En paralelo, la CGT y entidades como la Cámara Argentina de Comercio (CAC), la Came y la Asociación de Industriales Metalúrgicos (Adimra) confluyeron en una estrategia común para intentar frenar o modificar el proyecto oficial que se va a discutir en el Senado. La central sindical apuesta a negociaciones reservadas con el oficialismo y a dilatar el tratamiento legislativo, mientras observa con atención la fractura que la iniciativa provocó dentro del empresariado.
La tensión se profundiza porque no todas las cámaras empresarias tienen la misma postura.
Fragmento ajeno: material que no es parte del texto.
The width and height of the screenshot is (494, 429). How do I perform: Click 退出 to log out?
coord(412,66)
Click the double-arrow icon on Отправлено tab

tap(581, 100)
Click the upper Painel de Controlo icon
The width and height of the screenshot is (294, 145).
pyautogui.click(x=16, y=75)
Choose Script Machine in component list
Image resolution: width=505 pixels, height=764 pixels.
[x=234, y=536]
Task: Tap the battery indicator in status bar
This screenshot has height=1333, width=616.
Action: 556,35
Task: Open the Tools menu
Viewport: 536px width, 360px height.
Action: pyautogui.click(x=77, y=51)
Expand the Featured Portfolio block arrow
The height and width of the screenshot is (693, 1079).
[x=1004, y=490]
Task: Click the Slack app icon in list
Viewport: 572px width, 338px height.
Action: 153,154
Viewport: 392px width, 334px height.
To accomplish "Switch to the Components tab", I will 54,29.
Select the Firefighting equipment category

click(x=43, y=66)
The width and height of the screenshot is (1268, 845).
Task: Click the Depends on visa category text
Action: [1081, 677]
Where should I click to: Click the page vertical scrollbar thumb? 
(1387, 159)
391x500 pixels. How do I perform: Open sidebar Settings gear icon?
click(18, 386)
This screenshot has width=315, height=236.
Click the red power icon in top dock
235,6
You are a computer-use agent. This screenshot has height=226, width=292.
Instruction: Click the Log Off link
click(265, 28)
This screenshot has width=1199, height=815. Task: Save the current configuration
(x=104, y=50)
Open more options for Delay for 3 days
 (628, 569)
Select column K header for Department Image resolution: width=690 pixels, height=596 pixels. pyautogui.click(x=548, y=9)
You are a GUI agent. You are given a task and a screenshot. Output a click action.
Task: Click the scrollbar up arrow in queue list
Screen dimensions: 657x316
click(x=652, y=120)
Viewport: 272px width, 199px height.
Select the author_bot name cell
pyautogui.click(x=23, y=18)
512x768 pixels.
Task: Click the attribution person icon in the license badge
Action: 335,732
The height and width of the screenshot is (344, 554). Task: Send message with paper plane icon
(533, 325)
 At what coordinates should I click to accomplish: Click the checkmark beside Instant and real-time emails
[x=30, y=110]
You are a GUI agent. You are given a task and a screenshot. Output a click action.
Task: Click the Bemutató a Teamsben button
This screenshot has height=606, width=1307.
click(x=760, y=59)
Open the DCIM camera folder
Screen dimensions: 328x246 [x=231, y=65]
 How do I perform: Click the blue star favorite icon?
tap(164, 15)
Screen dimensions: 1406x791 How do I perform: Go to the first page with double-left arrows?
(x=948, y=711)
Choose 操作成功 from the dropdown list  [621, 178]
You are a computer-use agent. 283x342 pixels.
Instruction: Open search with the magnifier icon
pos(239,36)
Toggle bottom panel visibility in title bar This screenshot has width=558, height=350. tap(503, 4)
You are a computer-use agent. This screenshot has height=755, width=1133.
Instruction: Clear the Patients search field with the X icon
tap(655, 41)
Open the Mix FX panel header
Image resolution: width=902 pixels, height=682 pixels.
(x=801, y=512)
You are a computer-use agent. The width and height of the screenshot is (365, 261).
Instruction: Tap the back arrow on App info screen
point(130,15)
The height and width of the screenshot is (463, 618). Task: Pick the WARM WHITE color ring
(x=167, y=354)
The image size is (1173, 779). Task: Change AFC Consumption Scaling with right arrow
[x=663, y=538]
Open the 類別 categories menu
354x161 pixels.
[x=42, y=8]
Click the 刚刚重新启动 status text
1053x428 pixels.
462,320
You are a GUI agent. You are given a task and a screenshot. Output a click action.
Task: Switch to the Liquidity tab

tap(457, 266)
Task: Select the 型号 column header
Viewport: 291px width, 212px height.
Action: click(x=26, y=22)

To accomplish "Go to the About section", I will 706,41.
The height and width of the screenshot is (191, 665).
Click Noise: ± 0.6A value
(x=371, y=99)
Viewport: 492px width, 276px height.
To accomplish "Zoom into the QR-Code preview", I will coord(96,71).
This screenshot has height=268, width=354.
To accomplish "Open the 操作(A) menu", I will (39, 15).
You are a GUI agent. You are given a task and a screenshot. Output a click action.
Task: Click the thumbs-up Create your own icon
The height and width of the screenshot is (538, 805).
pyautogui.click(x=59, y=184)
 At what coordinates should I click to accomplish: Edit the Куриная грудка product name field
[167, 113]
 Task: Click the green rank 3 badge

Mientras la Unión Industrial Argentina (UIA) y otras entidades respaldan la reforma impulsada por el Gobierno, CAC, Came y Adimra cuestionan que se avance sobre aportes compulsivos que (según argumentan) fueron acordados libremente en paritarias y cuya eliminación podría derivar en una ola de judicialización.
El conflicto atraviesa sectores clave como el comercio y la metalurgia. En el primero, está en discusión el aporte obligatorio al Instituto Argentino de Capacitación Profesional (Inacap), financiado por los empleadores. En el segundo, el eje está puesto en el aporte del 1% sobre las remuneraciones que beneficiaba a Adimra, un esquema que ya había generado resistencia entre pymes y derivó en reclamos judiciales.
En este escenario, la CGT y las cámaras críticas del proyecto oficial terminaron alineando posiciones. En ámbitos sindicales y empresariales circula la idea de que si el Gobierno decide preservar las cuotas solidarias que sostienen a los gremios, podría aplicar un criterio similar con los aportes empresariales. Del otro lado, el ministro de Desregulación, Federico Sturzenegger, mantiene su ofensiva contra estos mecanismos, a los que define como “cajas” millonarias que la reforma laboral busca desarticular al convertir los aportes en voluntarios.